§ Dataset content

==================================================

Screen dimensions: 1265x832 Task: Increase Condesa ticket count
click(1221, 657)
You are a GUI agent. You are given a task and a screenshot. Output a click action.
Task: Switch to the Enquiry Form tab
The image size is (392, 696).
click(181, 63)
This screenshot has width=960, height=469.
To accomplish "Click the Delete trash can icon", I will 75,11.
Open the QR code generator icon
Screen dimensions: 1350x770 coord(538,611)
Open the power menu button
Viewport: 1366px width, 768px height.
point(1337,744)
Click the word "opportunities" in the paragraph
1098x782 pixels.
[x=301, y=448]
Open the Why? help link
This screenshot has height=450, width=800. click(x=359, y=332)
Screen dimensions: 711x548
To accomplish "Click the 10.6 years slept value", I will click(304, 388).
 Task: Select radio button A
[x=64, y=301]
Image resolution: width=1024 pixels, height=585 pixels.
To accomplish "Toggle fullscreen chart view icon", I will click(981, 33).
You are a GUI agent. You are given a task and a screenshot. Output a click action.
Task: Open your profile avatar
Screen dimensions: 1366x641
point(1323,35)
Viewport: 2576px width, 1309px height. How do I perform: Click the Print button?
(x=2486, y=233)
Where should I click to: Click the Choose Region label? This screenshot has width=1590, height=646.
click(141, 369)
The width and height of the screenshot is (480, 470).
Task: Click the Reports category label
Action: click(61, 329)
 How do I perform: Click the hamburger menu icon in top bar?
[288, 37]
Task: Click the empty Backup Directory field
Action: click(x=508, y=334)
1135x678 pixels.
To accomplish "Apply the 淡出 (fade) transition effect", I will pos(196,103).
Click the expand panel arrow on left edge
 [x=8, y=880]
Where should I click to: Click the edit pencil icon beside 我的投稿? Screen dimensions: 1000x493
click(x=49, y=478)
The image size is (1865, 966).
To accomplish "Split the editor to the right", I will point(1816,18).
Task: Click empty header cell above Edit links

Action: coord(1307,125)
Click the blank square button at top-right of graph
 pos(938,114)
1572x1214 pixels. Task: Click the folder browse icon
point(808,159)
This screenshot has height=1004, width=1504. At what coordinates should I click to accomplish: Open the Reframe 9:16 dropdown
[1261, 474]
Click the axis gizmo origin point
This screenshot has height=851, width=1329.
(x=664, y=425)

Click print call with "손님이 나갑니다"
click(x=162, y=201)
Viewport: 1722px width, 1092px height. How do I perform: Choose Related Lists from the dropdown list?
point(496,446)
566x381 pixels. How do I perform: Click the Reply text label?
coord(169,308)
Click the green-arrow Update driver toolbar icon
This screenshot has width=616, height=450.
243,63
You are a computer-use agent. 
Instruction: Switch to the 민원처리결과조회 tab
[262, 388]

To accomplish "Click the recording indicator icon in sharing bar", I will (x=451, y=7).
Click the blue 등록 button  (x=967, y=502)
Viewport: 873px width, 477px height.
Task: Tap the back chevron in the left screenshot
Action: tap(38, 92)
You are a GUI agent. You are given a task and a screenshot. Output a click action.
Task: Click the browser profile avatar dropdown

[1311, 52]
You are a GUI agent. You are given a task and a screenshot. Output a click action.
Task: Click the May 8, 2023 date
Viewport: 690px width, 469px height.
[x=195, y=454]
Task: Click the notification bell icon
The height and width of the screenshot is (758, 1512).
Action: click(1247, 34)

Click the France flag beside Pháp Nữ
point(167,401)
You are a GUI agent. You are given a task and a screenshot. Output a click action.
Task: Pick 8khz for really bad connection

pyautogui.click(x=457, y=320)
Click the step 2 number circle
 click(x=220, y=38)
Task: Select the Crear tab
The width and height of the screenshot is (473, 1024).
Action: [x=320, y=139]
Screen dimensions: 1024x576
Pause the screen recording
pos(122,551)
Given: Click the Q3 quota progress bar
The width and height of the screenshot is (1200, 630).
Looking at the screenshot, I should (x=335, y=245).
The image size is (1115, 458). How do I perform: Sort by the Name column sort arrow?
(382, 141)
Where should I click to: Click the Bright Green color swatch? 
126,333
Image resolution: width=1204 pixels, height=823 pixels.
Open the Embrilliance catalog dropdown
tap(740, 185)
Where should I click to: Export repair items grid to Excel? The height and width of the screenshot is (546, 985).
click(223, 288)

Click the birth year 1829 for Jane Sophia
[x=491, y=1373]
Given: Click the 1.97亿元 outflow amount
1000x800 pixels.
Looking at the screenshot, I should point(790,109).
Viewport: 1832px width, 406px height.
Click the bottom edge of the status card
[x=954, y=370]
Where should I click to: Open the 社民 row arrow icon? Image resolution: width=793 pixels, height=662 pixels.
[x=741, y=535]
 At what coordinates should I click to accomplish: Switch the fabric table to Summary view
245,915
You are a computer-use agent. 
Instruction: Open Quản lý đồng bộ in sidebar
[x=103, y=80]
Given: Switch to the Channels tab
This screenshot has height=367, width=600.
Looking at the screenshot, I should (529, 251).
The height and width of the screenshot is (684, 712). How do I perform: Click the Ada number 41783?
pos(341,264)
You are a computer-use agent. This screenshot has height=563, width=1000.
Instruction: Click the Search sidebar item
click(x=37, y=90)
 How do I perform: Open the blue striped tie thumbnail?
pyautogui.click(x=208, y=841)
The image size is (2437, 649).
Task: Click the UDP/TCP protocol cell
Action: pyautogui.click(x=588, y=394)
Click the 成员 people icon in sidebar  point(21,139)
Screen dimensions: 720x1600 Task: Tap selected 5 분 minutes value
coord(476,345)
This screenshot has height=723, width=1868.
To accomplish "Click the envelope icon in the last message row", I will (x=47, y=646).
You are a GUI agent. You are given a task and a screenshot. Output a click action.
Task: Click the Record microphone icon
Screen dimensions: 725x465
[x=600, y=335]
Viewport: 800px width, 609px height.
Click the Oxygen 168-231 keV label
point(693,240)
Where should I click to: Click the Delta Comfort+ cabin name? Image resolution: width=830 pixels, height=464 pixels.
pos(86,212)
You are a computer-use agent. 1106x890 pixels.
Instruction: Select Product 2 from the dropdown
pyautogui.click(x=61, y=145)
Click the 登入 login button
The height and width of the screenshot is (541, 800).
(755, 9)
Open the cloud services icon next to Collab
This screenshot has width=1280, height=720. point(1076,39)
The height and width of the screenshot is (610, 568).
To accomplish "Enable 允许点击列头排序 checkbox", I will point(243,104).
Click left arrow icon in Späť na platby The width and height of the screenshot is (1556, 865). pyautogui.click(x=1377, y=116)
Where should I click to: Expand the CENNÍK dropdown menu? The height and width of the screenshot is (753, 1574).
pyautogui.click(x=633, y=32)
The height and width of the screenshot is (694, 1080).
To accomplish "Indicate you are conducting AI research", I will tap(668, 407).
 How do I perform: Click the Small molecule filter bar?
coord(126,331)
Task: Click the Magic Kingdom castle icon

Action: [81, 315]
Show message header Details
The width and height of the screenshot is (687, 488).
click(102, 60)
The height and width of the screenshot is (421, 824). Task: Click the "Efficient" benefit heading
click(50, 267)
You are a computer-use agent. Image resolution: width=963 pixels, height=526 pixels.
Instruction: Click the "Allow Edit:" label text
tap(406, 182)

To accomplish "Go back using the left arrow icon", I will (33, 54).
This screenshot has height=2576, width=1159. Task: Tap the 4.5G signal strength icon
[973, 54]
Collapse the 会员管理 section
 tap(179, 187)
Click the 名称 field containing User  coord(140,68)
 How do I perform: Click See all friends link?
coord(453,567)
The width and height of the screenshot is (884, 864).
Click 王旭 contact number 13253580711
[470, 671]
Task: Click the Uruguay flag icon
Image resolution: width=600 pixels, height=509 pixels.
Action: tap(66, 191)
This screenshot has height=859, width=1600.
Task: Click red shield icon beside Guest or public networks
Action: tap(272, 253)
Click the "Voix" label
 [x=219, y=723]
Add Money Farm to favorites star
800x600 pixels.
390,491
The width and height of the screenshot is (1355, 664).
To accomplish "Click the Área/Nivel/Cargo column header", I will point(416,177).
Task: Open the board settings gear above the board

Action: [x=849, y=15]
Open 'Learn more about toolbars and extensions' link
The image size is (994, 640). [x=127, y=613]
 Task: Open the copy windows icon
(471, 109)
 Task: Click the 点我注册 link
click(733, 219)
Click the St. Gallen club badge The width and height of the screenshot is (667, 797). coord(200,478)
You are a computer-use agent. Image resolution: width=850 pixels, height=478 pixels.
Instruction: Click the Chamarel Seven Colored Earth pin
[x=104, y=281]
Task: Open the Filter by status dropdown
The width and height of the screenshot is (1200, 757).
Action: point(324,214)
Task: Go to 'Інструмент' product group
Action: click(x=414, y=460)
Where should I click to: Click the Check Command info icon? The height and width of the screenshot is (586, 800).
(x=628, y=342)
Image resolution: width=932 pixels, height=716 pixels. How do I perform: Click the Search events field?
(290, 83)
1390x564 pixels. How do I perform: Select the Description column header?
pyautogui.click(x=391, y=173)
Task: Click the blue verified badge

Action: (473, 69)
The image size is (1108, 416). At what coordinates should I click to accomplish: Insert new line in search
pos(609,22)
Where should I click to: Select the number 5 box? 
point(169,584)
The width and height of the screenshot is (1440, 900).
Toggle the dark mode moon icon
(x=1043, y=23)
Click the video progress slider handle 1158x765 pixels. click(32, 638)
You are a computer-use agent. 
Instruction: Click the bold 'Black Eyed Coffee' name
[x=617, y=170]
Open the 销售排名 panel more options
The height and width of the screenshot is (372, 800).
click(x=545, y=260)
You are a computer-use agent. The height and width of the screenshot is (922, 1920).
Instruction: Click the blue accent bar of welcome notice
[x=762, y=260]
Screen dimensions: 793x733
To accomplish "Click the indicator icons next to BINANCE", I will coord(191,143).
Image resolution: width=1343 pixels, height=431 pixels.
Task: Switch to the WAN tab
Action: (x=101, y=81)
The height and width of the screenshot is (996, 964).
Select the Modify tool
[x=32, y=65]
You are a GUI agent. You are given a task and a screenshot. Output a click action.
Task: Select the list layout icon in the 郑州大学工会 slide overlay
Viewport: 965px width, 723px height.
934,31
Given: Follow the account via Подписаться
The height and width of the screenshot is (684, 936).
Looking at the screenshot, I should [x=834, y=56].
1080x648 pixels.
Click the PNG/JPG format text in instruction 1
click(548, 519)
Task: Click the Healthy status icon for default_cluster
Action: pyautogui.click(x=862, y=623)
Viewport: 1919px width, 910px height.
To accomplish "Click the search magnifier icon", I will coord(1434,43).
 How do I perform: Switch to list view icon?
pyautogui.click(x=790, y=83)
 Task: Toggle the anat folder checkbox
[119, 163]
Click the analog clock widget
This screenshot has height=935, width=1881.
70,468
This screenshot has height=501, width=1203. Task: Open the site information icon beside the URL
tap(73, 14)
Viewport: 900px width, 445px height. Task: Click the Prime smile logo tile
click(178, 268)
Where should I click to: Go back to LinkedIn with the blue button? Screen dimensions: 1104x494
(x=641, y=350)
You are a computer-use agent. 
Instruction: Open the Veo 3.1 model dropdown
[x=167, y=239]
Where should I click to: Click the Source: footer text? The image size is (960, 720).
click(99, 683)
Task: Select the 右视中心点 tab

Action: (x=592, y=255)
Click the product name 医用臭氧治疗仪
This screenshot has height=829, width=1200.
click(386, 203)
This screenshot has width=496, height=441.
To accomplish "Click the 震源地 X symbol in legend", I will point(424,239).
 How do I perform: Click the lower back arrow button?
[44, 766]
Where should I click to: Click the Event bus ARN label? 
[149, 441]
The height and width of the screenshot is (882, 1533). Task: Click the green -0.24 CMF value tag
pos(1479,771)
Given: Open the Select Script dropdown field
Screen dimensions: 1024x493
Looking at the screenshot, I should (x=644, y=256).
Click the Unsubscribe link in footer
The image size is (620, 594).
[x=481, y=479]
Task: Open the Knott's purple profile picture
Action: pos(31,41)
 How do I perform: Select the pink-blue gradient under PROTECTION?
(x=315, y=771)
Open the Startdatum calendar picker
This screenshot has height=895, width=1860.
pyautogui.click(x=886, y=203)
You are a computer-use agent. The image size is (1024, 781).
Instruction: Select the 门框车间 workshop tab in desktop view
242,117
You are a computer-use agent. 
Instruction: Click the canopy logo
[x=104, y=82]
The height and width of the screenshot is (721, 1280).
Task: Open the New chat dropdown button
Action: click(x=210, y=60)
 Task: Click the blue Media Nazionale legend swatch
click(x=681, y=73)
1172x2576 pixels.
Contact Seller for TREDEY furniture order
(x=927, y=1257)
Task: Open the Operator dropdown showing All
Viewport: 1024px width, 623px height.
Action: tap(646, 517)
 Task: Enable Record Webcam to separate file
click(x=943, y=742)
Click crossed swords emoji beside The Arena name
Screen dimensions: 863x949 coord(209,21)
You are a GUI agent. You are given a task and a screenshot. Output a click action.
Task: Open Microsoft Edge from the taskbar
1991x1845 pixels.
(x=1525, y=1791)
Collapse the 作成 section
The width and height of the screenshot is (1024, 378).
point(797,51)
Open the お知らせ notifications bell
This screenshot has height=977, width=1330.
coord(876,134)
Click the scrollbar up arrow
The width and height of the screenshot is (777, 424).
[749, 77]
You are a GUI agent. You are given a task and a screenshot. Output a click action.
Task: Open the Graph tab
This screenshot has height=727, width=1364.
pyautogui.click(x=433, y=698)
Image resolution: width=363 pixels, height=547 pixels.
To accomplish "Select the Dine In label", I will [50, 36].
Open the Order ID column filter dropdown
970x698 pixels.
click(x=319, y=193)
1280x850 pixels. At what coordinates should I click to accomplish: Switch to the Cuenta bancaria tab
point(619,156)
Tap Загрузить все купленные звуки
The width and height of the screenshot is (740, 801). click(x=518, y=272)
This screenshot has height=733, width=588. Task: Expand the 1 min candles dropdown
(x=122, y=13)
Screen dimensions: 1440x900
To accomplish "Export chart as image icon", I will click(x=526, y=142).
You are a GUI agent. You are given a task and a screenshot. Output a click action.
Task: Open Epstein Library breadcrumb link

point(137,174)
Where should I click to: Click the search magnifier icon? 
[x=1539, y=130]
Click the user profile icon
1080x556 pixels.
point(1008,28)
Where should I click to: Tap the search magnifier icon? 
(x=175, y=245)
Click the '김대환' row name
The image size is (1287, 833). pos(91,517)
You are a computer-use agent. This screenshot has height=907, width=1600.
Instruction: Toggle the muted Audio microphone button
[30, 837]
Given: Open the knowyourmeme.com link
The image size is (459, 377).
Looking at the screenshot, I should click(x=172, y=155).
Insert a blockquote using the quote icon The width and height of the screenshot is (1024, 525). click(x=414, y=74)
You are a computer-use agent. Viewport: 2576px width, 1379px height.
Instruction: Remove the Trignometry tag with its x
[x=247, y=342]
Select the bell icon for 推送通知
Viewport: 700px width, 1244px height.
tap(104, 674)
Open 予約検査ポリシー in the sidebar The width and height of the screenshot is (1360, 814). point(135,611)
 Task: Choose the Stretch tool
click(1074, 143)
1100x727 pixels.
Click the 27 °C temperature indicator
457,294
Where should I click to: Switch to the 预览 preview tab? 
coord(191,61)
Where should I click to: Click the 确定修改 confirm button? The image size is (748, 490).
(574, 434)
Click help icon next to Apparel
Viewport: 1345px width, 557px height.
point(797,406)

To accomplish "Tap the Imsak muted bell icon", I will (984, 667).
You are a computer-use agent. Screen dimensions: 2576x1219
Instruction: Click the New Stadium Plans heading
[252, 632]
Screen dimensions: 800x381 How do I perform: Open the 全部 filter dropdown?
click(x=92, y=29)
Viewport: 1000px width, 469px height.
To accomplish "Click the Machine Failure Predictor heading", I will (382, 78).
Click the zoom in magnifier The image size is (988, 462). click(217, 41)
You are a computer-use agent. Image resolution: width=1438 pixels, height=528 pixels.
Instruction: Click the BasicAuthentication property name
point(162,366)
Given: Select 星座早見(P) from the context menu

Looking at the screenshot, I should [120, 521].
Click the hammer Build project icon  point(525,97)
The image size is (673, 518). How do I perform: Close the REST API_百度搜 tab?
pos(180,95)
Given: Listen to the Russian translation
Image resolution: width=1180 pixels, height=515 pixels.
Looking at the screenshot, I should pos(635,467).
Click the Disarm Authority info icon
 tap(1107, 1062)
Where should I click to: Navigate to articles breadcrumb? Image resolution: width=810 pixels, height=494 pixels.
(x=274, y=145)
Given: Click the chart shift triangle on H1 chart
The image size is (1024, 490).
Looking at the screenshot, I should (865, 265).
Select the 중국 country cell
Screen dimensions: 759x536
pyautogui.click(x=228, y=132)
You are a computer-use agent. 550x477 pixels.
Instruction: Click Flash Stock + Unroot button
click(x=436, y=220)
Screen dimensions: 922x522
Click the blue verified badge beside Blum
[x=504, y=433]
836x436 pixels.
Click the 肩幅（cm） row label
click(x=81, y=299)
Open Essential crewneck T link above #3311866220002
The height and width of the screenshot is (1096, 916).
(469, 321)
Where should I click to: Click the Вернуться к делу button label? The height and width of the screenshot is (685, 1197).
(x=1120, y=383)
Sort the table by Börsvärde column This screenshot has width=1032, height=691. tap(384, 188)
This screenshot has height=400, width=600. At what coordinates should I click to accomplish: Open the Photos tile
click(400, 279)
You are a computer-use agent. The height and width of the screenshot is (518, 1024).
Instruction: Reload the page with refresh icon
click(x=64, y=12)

==================================================

§ Problem
Go to the line in the material above that contains "This screenshot has height=501, width=1203." and copy exactly from there through the line that contains "This screenshot has width=496, height=441.", stopping after it.

§ Finished task
This screenshot has height=501, width=1203. Task: Open the site information icon beside the URL
tap(73, 14)
Viewport: 900px width, 445px height. Task: Click the Prime smile logo tile
click(178, 268)
Where should I click to: Go back to LinkedIn with the blue button? Screen dimensions: 1104x494
(x=641, y=350)
You are a computer-use agent. 
Instruction: Open the Veo 3.1 model dropdown
[x=167, y=239]
Where should I click to: Click the Source: footer text? The image size is (960, 720).
click(99, 683)
Task: Select the 右视中心点 tab

Action: (x=592, y=255)
Click the product name 医用臭氧治疗仪
This screenshot has height=829, width=1200.
click(386, 203)
This screenshot has width=496, height=441.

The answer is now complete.